East Greenwich is an affluent town in the county seat of Kent County, Rhode Island, United States. The population was 13,146 at the 2010 census. East Greenwich is the wealthiest municipality within the state of Rhode Island. Formed as Greenwich in 1677, it was named for Greenwich, England. It was renamed Dedford in 1686 but reverted to its original name in 1689. In 1741 the more rural western three-quarters of the town was set off as West Greenwich, the remaining quarter of it thenceforth being called East Greenwich. Until 1854, it was one of the five state capitals for Rhode Island. The General Assembly, when meeting in East Greenwich, used the local courthouse, which is today the town hall. East Greenwich Village is located in the northeastern part of the town and extends north about 1.5 km into the town of Warwick, Rhode Island. The town is now known for its waterfront and downtown business district.
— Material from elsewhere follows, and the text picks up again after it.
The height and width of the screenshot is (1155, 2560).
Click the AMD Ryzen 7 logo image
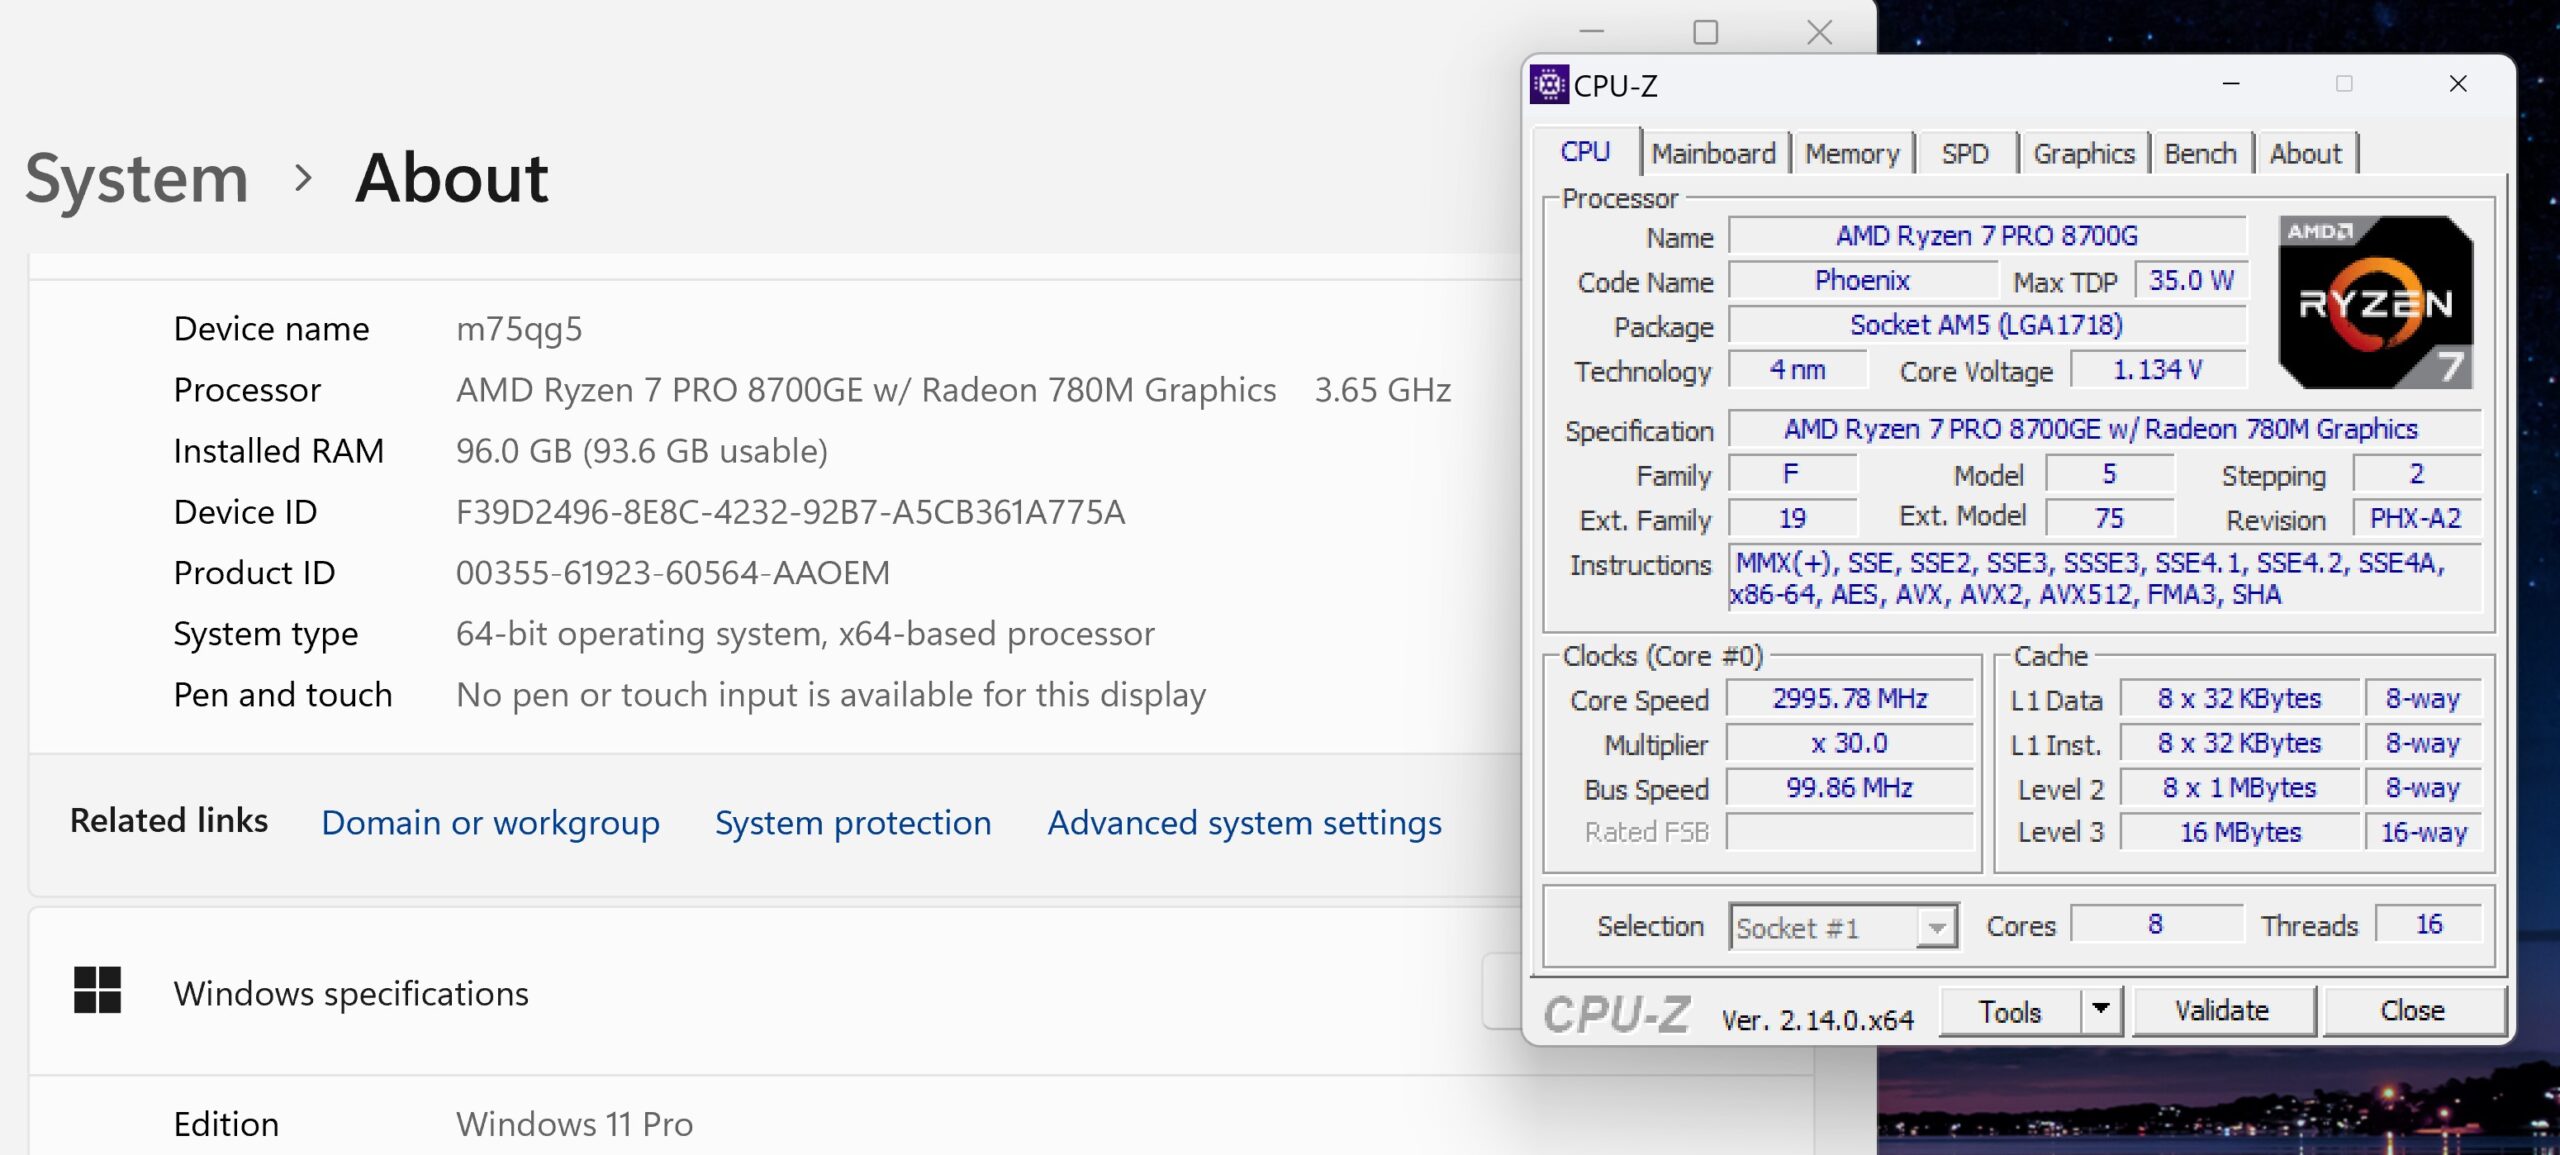[2375, 303]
Many restaurants, bars, and clubs sit on the waterfront. East Greenwich Cove also has ample boat parking. There is also a public dock good for fishing and eating, and a dock with a small beach. Across from the coast is Goddard Memorial State Park, which has many beaches including Sandy Point and has easy access from East Greenwich Cove.
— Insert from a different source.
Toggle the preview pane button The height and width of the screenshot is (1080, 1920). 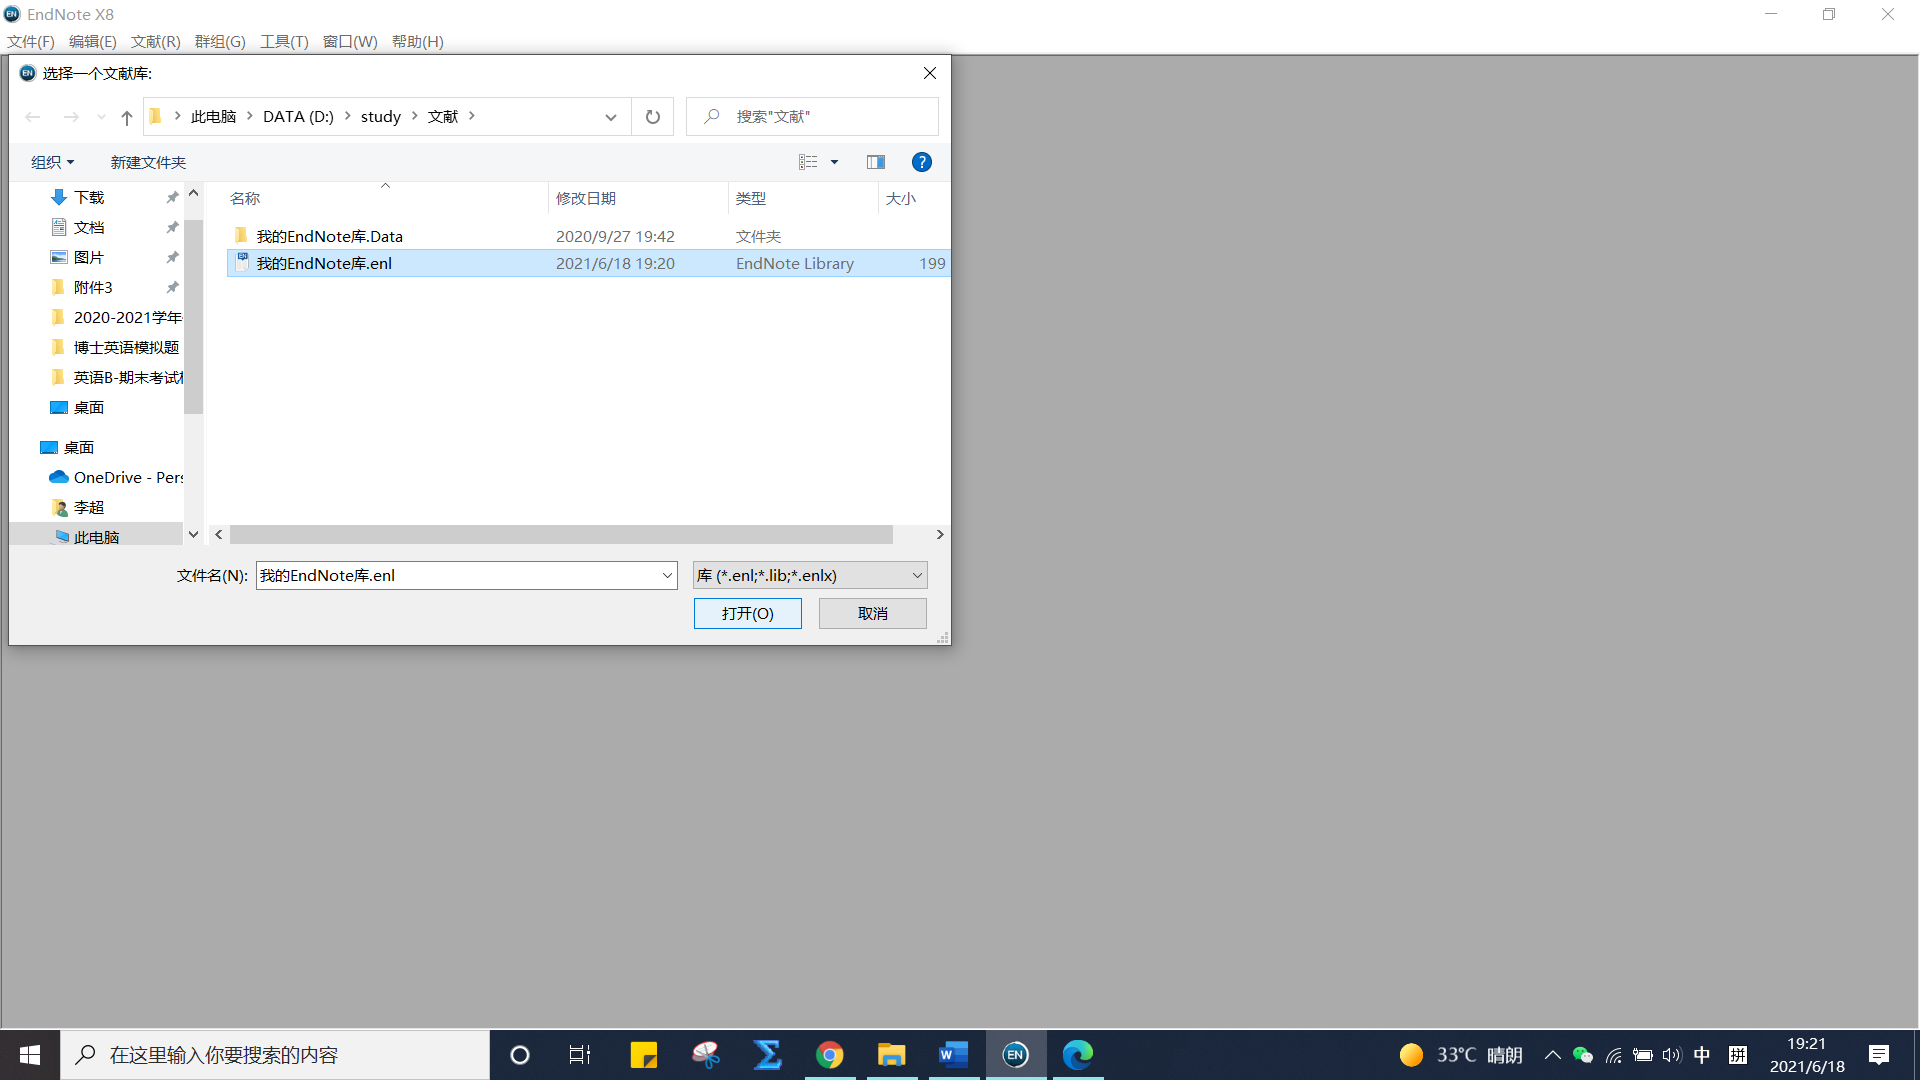pos(876,161)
Scalloptown Park has been completed at the southern end of Greenwich Cove, built atop the old town landfill. However, it is not part of historical Scalloptown, which was another name for the waterfront in earlier times. Home to a poor community of squatters in the late nineteenth century to the earliest twentieth century, Scalloptown became a community untethered from the rest of East Greenwich. In contrast to the other villages in East Greenwich, Scalloptown consisted primarily of poor whites and African Americans. The true Scalloptown goes from the town dock down past the clubs to Fin’s Marina.